**Brief:**
Output each entry verbatim and exclude every picture from it.

Exercise data Start Marker

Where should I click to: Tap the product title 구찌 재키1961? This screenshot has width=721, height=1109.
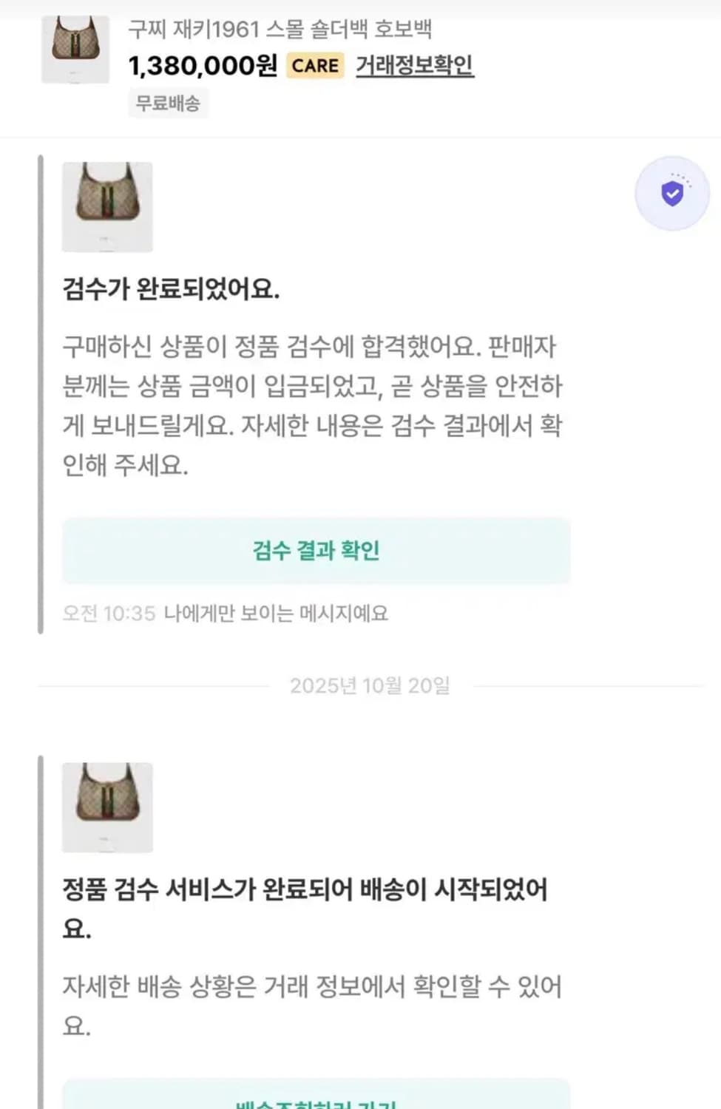[x=280, y=30]
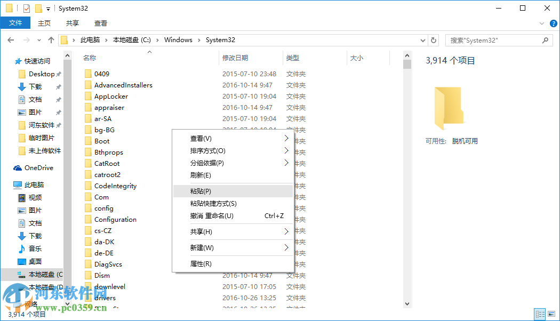Switch to details view in the status bar
Screen dimensions: 560x321
pyautogui.click(x=540, y=314)
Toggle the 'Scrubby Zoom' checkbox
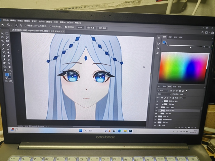This screenshot has width=215, height=161. 66,27

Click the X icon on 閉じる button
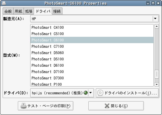(107, 106)
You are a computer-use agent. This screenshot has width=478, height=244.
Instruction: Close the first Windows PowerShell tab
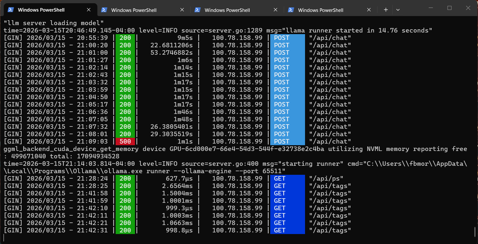[89, 10]
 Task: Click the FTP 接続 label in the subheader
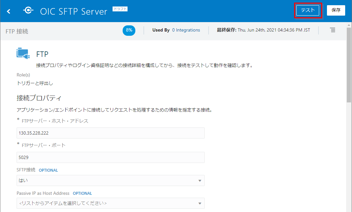17,32
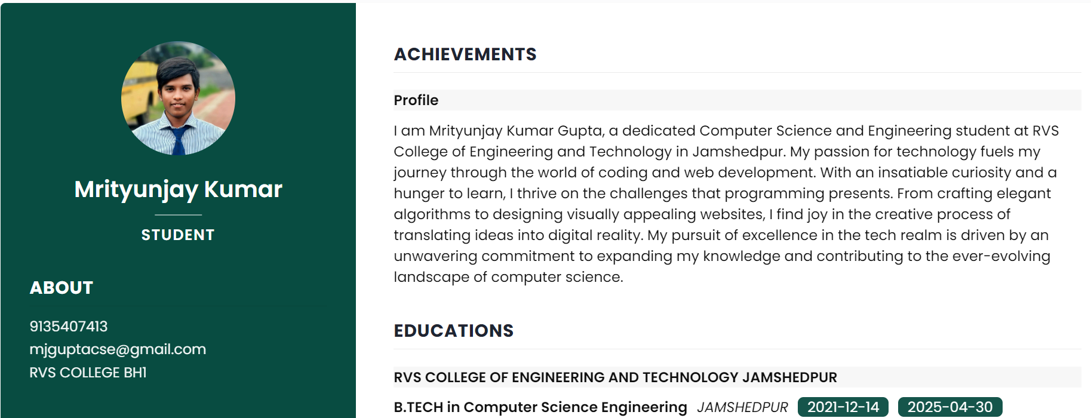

Exercise data End Marker

**Answer section:**
Where should I click to: Tap the product title 구찌 재키1961? This screenshot has width=721, height=1109.
[x=280, y=30]
Switch to details view in the status bar
Screen dimensions: 560x321
pyautogui.click(x=540, y=314)
Toggle the 'Scrubby Zoom' checkbox
This screenshot has width=215, height=161. 66,27

Click the X icon on 閉じる button
(107, 106)
You are a computer-use agent. This screenshot has width=478, height=244.
Instruction: Close the first Windows PowerShell tab
[89, 10]
 Task: Click the FTP 接続 label in the subheader
17,32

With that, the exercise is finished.